Il caso
Salvini, luci e ombre per Meloni: Santanchè torna in bilico, ma niente scontro con il Colle
Dalla Lapponia la premier tira un sospiro di sollievo attacca i pm siciliani a difesa dell'alleato. Ma l'assoluzione rimette in bilico le sorti della ministra del Turismo e del sottosegretario Delmastro
Giorgia Meloni si era preparata a entrambi gli scenari. E in caso di condanna di Matteo Salvini aveva auspicato dall’alleato reazioni contro la magistratura che non le mandassero di traverso il messaggio di fine anno del presidente della Repubblica, capo del Csm. Alla fine il leader della Lega è stato assolto e dalla Finlandia – in un paesino sopra il circolo polare artico - la premier ha tirato in questo senso un respirone di sollievo. Meloni ha accolto – “con grande soddisfazione” – questa notizia mentre si trovava a cena con gli omologhi di Svezia, Grecia e Finlandia. Nemmeno a farlo a posta il vertice in Lapponia è proprio sulla sicurezza e i migranti. Meloni tra renne e slitte – accompagnata dalla figlia Ginevra – trova dunque un bel regalo di Babbo Natale. Ma, volendo, l’assoluzione di Salvini le porta anche del carbone.
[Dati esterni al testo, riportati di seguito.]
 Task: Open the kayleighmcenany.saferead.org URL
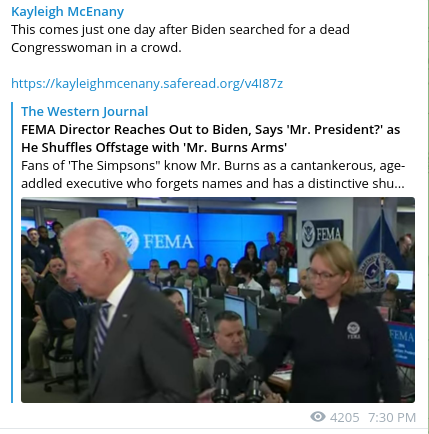tap(147, 83)
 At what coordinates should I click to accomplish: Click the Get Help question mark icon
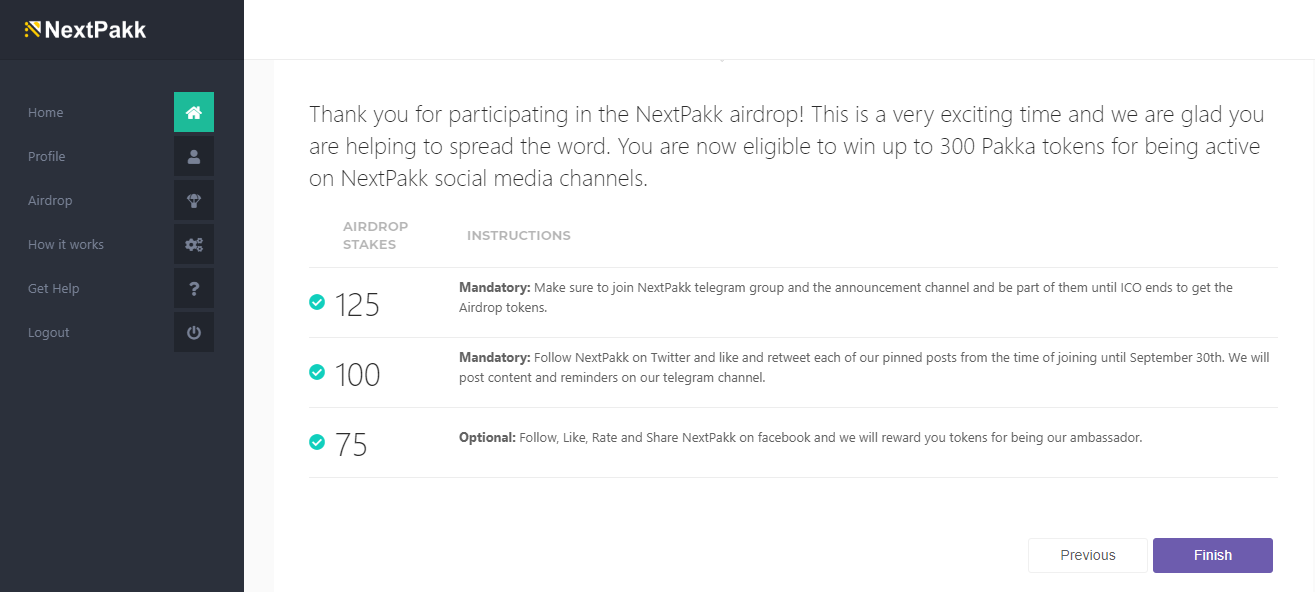(x=194, y=288)
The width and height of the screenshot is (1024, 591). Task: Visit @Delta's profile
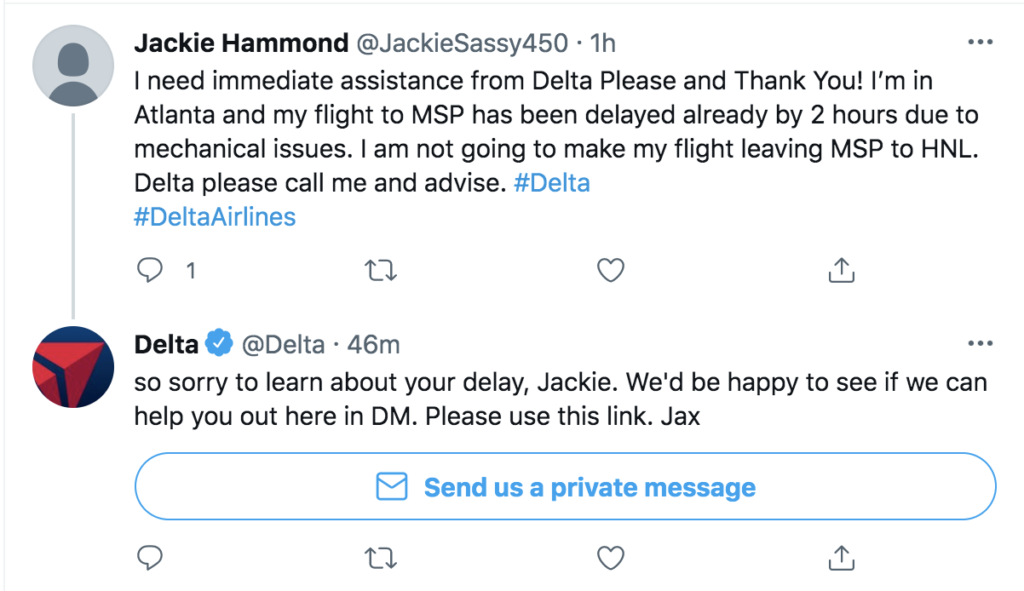click(281, 343)
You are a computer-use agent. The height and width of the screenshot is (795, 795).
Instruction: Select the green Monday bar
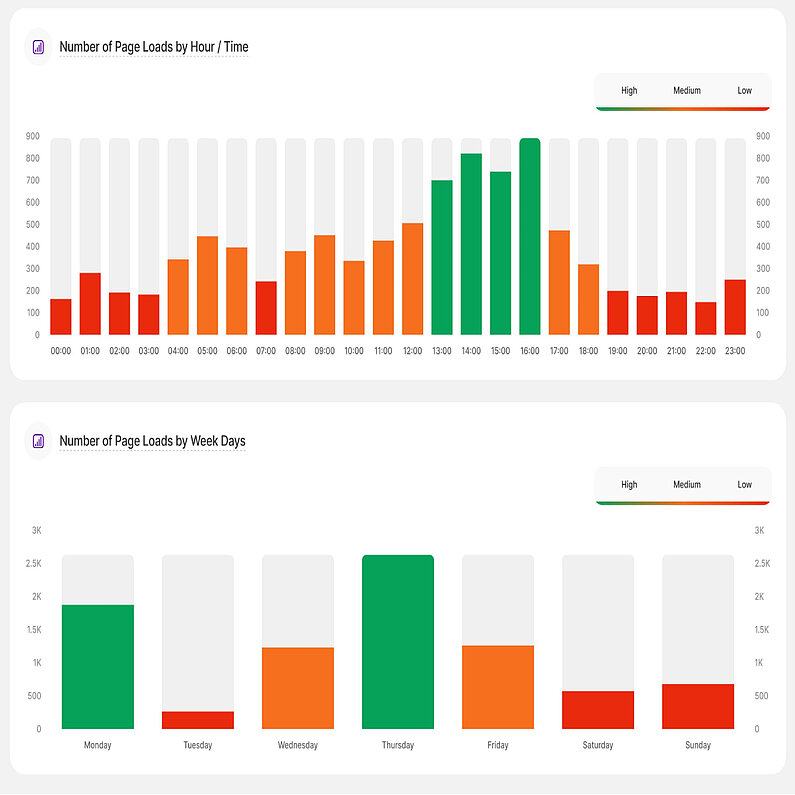pyautogui.click(x=98, y=667)
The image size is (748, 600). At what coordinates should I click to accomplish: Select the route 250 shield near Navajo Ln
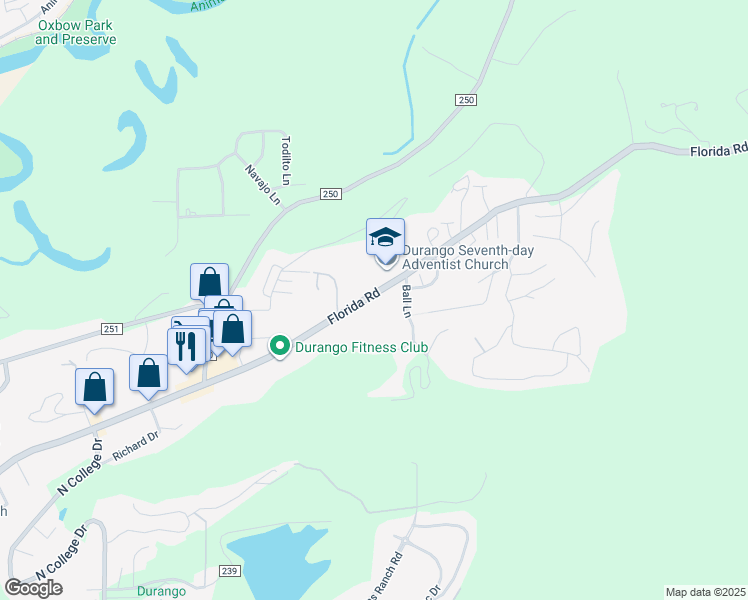point(331,194)
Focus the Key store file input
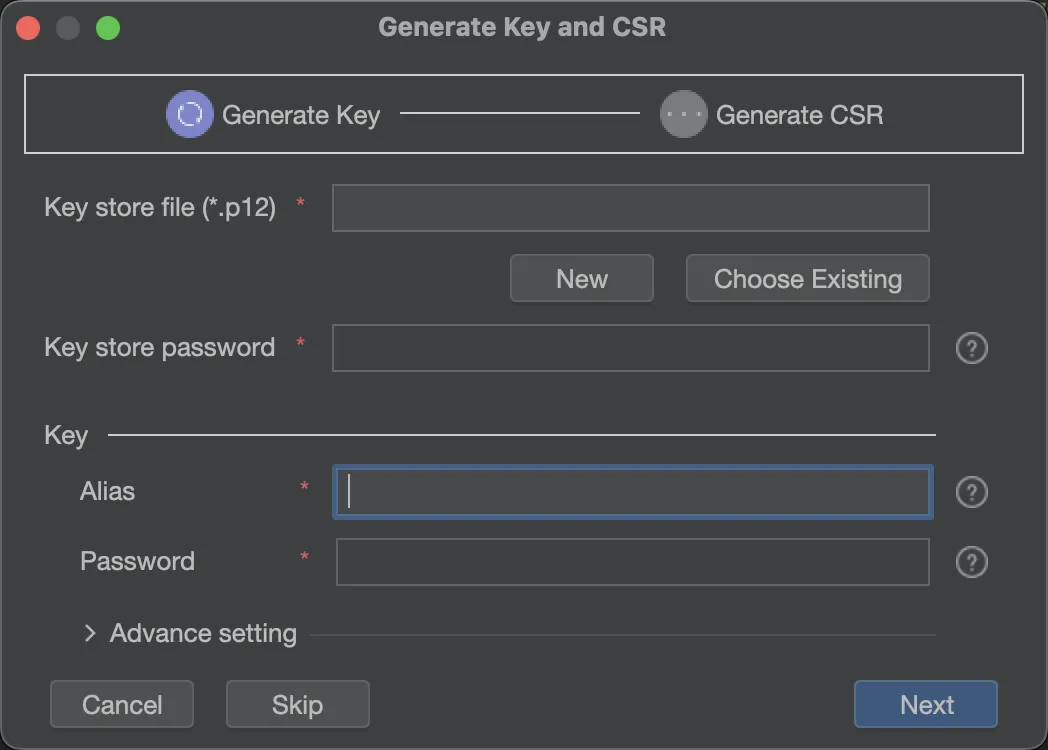 pyautogui.click(x=630, y=208)
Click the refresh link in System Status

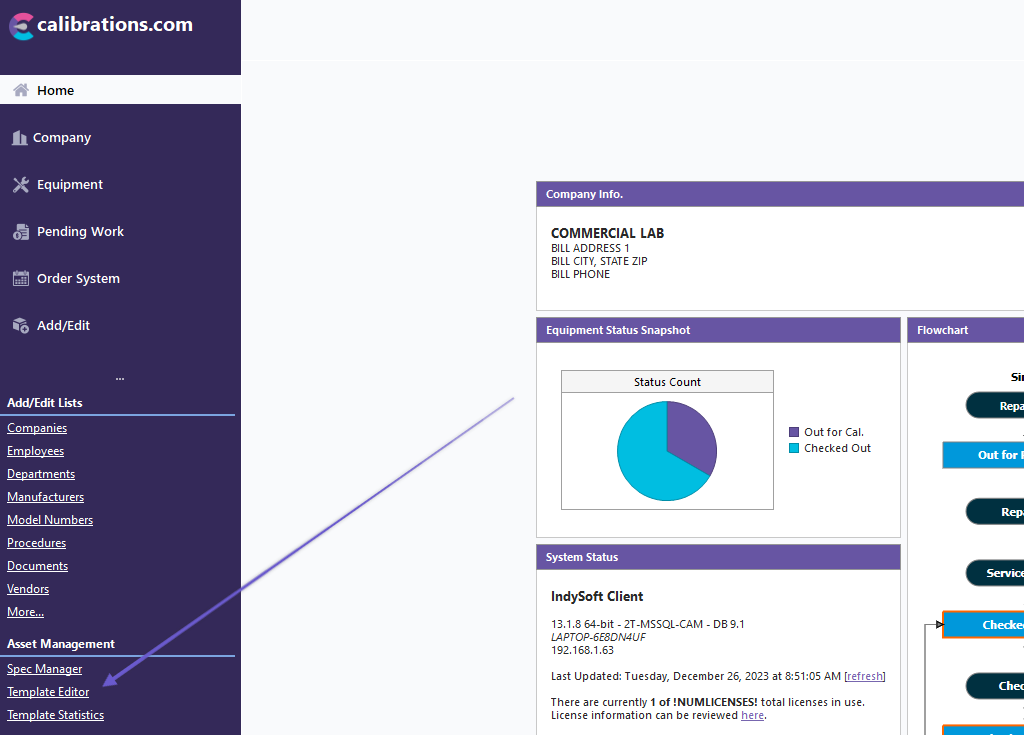865,676
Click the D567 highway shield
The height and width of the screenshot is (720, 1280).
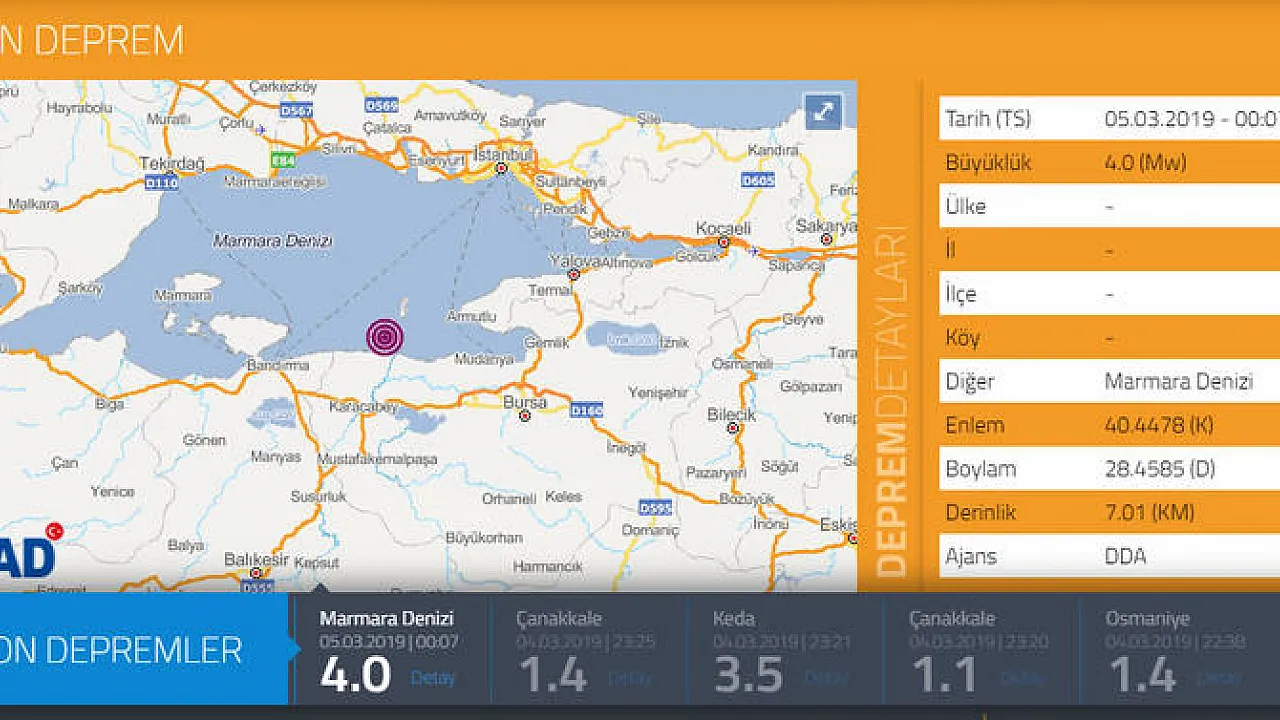(295, 110)
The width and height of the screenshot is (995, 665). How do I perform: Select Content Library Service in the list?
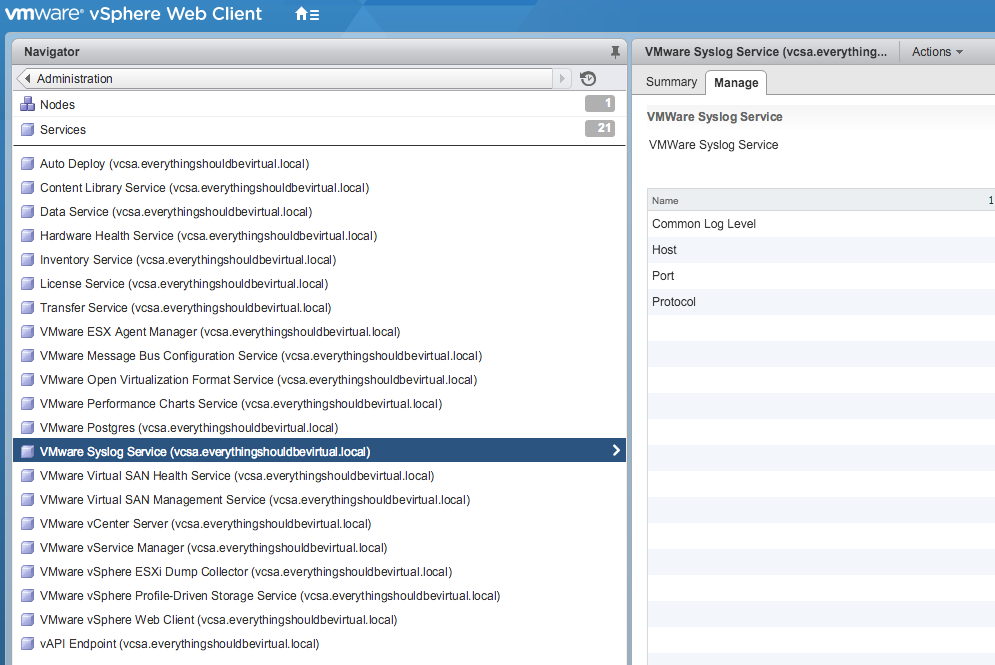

Salta l’automatismo che salvava Daniela Santanchè dalle dimissioni così come Andrea Delmastro in caso di condanna. Una sentenza avversa per il leader del Carroccio avrebbe blindato i destini politici della ministra del Turismo e del sottosegretario alla Giustizia. Visto che Salvini dal primo momento aveva annunciato che davanti a una condanna mai e poi mai avrebbe mollato. Ora, anche se sono fattispecie diverse, torna di nuovo tutto precario. Con Santanchè, si sa, l’accordo è che davanti a un rinvio a giudizio per truffa ai danni dell’Inps nell’utilizzo della cassa Covid il passo indietro sarà d’obbligo. Con Delmastro idem: è stato rinviato a giudizio per rivelazione di segreto d’ufficio in merito alle visite in carcere dei parlamentari del Pd all’anarchico Alfredo Cospito. Sono due esponenti di Fratelli d’Italia su cui Meloni ha potere di vita e di morte (politica). Questo è un effetto collaterale della decisione di Palermo di ieri sera che in un certo toglie un enorme palcoscenico a Salvini e anche la possibilità di rilanciarsi all’interno del suo partito. La sua leadership torna contendibile. E ora dovrà trovare nuove parole di battaglia per cercare di rosicchiare consensi nel centrodestra e soprattutto a Fratelli d’Italia. Inoltre con l’assoluzione la legge per la separazione della carriere va ancora più spedita e non altera un dibattito già molto acceso con quel pezzo di magistratura contraria (ieri ha comunque stigmatizzato le accuse “infondate e surreali” dei pm siciliani).
Circondata dal bianco della Lapponia, Meloni mette sul piatto i pro e i contro di questa sentenza attesa a Roma, in Parlamento, con una certa ansia. Visto che la Camera era alle prese con la manovra. E non sono mancati i cortocircuiti. Come l’ordine del giorno, poi ritirato, presentato dalla Lega a proposito della norma “anti Renzi”. L’odg chiedeva di adottare “iniziative normative volte ad escludere dal divieto le attività professionali regolate da albi previsti per legge, limitatamente ai compensi derivanti esclusivamente dall’esercizio di tali attività”. Per FdI una mossa ispirata dalla senatrice e regina del Foro Giulia Bongiorno, legale di Salvini e non solo. Poi da Palazzo Chigi è arrivato lo stop. Il bottone pare che sia stato spinto dal sottosegretario Giovanbattista Fazzolari.